Canceled debt is income if your debts are paid by another person, or canceled by a creditor. The amount paid or canceled should be reported as income.

Example: Joe, a doctor, is being sued by a patient. Joe hires Valerie, an attorney, to represent him. Several months later Joe owes Valerie $10,000 for her services. Joe cannot afford to pay Valerie. Since Joe is a long-time client of Valerie, she decides to relieve $8,000 of his debt. Joe must report $8,000 of income for the canceled debt.

Promissory notes received in exchange for property or services should be included in income.

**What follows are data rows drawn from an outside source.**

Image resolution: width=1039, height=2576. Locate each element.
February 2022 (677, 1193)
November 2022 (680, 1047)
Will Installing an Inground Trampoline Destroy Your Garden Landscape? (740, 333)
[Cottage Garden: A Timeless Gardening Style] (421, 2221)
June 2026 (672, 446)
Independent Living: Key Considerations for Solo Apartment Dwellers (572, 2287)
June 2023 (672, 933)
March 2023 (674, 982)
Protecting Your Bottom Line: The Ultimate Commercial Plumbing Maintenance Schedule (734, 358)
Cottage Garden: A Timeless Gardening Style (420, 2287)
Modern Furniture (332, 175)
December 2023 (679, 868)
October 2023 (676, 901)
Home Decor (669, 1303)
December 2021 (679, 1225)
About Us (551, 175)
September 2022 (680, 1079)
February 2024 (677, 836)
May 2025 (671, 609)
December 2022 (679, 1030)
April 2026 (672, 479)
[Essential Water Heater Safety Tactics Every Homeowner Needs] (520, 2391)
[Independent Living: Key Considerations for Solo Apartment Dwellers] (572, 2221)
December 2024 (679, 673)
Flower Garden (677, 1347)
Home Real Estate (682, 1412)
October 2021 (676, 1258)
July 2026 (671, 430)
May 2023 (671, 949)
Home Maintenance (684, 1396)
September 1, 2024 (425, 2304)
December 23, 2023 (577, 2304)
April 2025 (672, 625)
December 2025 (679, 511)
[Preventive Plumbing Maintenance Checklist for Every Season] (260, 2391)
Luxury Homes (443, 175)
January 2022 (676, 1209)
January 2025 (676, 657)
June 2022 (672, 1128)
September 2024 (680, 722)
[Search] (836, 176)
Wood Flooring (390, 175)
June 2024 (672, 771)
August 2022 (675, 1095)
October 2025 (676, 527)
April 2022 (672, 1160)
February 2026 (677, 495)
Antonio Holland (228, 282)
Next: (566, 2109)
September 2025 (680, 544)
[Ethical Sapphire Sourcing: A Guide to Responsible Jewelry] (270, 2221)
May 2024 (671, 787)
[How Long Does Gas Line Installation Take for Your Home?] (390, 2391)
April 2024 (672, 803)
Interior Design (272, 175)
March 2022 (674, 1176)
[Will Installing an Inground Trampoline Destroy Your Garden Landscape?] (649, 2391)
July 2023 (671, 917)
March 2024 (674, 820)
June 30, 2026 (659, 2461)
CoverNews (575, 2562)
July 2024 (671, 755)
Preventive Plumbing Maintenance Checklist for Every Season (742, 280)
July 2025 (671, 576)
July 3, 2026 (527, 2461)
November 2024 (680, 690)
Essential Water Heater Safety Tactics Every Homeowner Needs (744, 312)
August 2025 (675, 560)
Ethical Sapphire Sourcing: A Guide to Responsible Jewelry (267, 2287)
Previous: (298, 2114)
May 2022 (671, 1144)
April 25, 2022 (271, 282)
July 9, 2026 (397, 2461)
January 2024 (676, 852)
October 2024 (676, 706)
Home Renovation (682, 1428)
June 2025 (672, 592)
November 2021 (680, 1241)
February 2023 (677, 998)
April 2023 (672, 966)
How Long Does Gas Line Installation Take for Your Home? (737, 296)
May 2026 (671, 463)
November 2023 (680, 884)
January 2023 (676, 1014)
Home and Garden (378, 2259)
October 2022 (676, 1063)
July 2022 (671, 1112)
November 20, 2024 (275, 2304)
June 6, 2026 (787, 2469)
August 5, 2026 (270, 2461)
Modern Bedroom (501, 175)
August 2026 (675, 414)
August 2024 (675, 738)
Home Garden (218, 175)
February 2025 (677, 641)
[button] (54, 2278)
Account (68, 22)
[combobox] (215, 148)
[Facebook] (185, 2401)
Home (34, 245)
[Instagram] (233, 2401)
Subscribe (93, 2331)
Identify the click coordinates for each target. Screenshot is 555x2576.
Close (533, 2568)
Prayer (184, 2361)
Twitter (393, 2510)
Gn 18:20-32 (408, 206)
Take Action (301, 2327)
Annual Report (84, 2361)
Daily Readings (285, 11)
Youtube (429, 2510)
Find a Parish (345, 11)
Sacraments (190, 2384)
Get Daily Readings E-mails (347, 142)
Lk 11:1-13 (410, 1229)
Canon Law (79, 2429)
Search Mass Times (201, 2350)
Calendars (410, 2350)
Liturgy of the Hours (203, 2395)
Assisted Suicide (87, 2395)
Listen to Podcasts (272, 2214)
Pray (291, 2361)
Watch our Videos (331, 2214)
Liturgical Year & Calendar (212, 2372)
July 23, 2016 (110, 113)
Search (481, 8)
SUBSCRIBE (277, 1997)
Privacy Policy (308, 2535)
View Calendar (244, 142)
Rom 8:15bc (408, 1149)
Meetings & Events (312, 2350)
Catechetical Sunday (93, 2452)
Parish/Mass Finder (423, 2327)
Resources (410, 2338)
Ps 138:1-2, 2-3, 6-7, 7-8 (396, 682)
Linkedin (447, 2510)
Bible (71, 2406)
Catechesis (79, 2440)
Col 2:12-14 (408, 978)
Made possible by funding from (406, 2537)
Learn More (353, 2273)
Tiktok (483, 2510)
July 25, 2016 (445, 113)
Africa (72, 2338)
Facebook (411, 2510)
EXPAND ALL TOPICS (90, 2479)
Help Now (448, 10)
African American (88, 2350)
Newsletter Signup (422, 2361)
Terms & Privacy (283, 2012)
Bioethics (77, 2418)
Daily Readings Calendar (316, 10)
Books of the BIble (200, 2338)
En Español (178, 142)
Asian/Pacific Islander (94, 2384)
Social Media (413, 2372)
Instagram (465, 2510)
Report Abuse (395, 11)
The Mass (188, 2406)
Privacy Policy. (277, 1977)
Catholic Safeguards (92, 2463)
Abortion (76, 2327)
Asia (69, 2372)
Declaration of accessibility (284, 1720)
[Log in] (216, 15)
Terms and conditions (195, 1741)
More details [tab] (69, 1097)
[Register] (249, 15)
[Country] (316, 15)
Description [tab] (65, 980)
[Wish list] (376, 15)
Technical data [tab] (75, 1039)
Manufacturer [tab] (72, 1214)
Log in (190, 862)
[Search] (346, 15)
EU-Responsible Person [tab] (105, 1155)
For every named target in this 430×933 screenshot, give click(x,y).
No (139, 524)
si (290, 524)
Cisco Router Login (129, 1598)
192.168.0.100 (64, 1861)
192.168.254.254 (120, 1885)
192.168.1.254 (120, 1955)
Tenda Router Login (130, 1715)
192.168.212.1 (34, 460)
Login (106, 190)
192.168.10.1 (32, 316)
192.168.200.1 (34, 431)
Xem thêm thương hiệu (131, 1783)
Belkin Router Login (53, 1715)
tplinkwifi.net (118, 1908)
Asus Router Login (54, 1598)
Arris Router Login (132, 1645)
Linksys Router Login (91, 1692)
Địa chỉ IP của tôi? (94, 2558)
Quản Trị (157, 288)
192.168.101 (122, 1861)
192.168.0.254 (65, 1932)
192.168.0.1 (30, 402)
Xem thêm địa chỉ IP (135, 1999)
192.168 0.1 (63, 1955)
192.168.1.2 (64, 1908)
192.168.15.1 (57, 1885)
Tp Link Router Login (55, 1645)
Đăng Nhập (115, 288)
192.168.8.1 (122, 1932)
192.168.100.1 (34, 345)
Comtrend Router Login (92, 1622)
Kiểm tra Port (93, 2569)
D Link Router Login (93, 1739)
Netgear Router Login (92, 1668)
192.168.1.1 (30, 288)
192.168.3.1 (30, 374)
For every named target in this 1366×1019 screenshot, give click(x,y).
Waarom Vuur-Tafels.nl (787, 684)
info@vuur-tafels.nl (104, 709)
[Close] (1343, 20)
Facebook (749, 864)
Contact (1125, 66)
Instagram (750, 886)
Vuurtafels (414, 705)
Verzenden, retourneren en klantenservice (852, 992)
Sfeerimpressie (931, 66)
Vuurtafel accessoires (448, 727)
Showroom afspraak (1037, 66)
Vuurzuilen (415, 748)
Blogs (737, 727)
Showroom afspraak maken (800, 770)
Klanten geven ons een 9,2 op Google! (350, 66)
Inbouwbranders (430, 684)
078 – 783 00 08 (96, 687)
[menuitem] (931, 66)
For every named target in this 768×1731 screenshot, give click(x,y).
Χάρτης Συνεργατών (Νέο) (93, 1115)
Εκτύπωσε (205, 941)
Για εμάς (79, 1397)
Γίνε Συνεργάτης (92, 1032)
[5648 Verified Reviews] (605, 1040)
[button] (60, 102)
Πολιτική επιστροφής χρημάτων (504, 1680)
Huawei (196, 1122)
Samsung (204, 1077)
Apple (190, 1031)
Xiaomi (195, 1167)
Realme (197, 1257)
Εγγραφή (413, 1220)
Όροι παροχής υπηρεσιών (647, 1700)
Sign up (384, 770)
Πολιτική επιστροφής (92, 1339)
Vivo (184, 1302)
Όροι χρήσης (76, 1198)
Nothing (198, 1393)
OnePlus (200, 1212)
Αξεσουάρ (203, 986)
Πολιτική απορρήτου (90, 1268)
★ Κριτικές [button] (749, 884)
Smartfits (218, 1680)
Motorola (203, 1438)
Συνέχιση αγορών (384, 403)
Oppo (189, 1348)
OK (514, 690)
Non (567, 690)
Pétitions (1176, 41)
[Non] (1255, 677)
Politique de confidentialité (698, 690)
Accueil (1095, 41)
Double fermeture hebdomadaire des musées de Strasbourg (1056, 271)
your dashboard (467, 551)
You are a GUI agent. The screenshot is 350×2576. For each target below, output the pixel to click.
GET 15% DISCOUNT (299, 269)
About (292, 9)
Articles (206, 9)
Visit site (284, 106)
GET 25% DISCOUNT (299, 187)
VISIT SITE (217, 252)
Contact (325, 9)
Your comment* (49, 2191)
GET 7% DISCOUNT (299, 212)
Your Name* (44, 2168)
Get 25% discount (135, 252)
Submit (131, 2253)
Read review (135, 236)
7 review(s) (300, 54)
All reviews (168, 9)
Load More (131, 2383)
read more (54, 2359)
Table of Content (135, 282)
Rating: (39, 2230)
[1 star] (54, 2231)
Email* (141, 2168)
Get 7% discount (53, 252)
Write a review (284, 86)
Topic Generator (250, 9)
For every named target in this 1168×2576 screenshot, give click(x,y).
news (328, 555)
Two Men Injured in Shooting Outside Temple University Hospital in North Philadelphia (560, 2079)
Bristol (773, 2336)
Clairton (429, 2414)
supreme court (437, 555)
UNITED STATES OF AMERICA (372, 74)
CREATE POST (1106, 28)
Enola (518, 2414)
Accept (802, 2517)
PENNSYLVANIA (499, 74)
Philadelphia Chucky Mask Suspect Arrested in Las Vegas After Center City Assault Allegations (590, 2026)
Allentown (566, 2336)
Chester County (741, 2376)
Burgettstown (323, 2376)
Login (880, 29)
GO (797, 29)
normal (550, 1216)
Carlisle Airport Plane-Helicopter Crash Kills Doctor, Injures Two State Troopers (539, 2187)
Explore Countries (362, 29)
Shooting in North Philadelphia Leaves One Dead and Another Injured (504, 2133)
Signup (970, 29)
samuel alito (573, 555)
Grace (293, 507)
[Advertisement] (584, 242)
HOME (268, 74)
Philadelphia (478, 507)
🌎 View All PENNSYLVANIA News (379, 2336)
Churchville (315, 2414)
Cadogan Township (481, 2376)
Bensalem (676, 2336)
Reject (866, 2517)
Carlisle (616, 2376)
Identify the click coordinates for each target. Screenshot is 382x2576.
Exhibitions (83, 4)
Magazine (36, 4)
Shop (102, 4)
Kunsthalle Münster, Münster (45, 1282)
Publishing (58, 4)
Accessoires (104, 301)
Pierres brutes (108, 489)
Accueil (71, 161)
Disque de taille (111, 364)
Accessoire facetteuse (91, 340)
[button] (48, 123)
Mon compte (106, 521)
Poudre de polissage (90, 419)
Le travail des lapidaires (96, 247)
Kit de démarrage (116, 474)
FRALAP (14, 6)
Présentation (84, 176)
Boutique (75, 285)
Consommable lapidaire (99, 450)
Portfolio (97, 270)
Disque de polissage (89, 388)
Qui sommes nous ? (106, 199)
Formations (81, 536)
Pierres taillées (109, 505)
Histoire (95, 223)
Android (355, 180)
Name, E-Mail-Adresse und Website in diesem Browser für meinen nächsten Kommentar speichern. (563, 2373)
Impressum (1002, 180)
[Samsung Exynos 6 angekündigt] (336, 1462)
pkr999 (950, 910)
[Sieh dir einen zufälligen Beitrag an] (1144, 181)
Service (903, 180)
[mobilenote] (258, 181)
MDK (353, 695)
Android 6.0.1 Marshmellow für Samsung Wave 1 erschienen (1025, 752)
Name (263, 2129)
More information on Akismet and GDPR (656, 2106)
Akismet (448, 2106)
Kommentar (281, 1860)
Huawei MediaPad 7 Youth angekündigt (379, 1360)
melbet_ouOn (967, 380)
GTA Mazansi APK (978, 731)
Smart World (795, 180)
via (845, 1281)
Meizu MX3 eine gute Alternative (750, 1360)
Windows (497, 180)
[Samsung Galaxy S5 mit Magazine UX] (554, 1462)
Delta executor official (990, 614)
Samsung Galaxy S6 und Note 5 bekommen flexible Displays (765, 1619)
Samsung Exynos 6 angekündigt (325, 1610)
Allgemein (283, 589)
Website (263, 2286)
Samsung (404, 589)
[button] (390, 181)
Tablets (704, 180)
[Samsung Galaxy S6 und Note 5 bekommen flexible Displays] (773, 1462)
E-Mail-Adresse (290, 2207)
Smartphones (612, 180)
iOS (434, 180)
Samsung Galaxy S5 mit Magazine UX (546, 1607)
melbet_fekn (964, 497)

Example: Gerri is a CPA. She buys furniture for her office from Dan's Furniture Store. Dan's Furniture Store provides a 90-day, same-as-cash program. Dan's Furniture Store obtains a promissory note from Gerri stating she will pay the balance of $5,000 within 90 days. Dan's Furniture Store must report the $5,000 promissory note in its gross receipts.

Kickbacks are payments or other types of compensation that are made to influence and gain profit from an individual or company. In spite of its unsavory or unethical character, kickback payments or compensation should be reported as income. All income is taxable, including income derived from illegal activities.

Example: Dan's Furniture Store owns a delivery truck, which was involved in an accident. Dan's Furniture Store takes the truck to Tim's Repair Shop. Tim's Repair Shop agrees to bill the insurance company for more than the actual cost, and agrees to split the difference. Tim's Repair Shop kicks back one-half of the excess proceeds to Dan's Furniture Store. Although the income was received through illegal activity, the kickback is taxable. Dan's Furniture Store, as well as Tim's repair shop, should report this income as gross receipts.

Redirecting income is another form of underreporting. Directing a customer to pay a third party does not exclude the amount from the seller's income.

Example: Jim and Mary have a rental business. They have a recurring customer whose rental agreement stipulates that the payments are to be made directly to Jim and Mary's son. Jim and Mary must include this amount as gross receipts. Moreover, accumulating cash, paying expenses out of cash, or other receipts that are not deposited, should also be included in gross receipts. For instance, Jim and Mary like to accumulate rental income that is paid to them in cash, for emergency repairs. Although this income is kept in their safe and not deposited, it must still be included in gross receipts.

Business owners must maintain accurate books and records to insure the proper amount of income is reported. Accurate information will help the business owner to monitor the business's progress, prepare financial statements, track deductible expenses, prepare tax returns, and substantiate items reported on the tax returns.

Although there is no specific method of maintaining books and records, your clients should ensure that their record-keeping systems accurately reflect business income. They need to keep documents that identify and support the amount and source of gross receipts. For example, cash register tapes, bank deposit slips, receipt books, invoices, credit card charge slips, 1099 forms, and other similar documentation will meet this need.

Underreported income is the largest portion of the tax gap. Although cash transactions are largely responsible for underreporting, we have seen that there are other ways income is underreported. We will continue to scrutinize underreporting in all its forms, and take actions to reduce it through taxpayer education, encouraging self-compliance, and conducting audits.